The properties of detectors are an important part of the SECR observation model (Table 2). Inside secr, data are tagged with a detector type to ensure they are printed, plotted and analysed appropriately.

Some common detectors (camera 'traps' and hair snags for DNA) do not capture animals, but merely record that an animal has visited a site. These 'proximity' detectors can be considered to act independently of each other. With proximity detectors, each animal $\times$ occasion 'cell' of a detection history potentially contains several positive records. In the simplest case each cell contains a binary vector coding presence or absence at each detector (for such binary proximity detectors each observation has a Bernoulli distribution). A 'count' detector is a generalised proximity detector in which the data are vectors of counts, one per detector. Models for 'count' data will specify a distribution for the counts via the 'binomN' argument of secr.fit (binomN = 0 indicates Poisson; binomN > 1 indicates binomial with size = binomN; binomN = 1 indicates binomial with size given by the 'usage' attribute for the detector and occasion).

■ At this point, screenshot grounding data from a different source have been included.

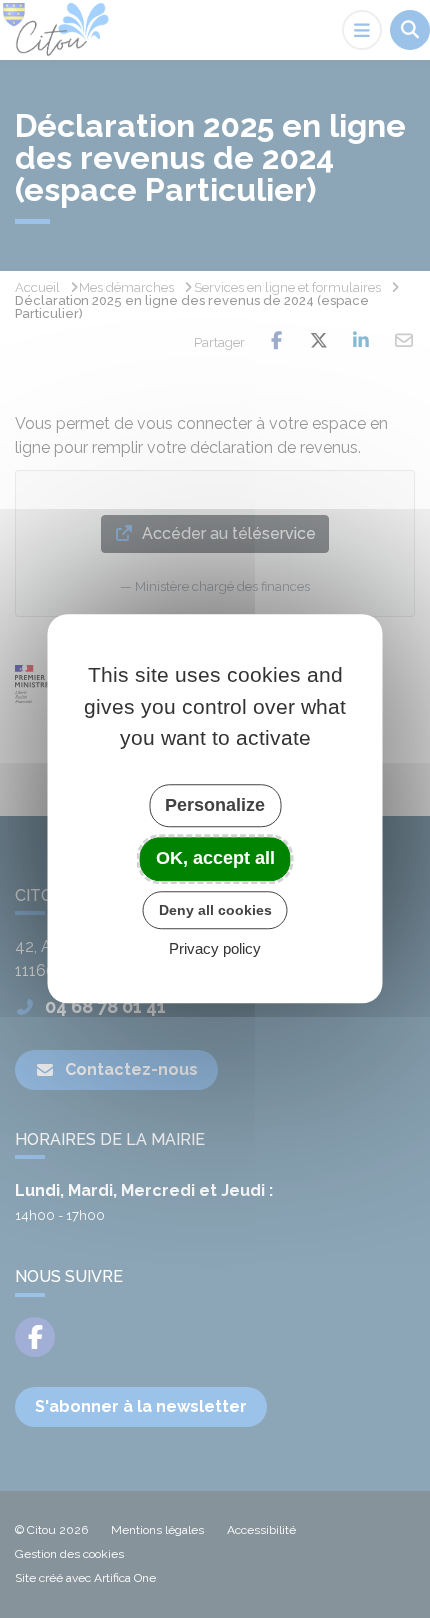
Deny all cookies (215, 910)
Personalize (215, 805)
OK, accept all (215, 858)
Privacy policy (215, 949)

Detectors that are true traps do not act independently because capture of an animal in one trap prevents it being caught in another trap until it is released. Traps expose animals to competing risks of capture. The per-trap probability of capture may be adjusted for the competing risk from other traps by using an additive hazard model (Borchers and Efford 2008). However, if the detectors are traps that catch only one animal at a time then there is a further level of competition -- between animals for traps. Multi-catch and single-catch traps therefore represent distinct detector types. No general adjustment has been found for the per-trap probability of capture in the single-catch case (it's an open research question), and there is strictly no known maximum likelihood estimator. Estimates of average density using the multi-catch likelihood for single-catch data appear only slightly biased (Efford, Borchers and Byrom 2009), and this substitution is made automatically in secr, with a warning. However, the substitution is imperfect when density varies (Distiller and Borchers 2015). Simulation and inverse prediction in ipsecr is an alternative and more robust method for single-catch data.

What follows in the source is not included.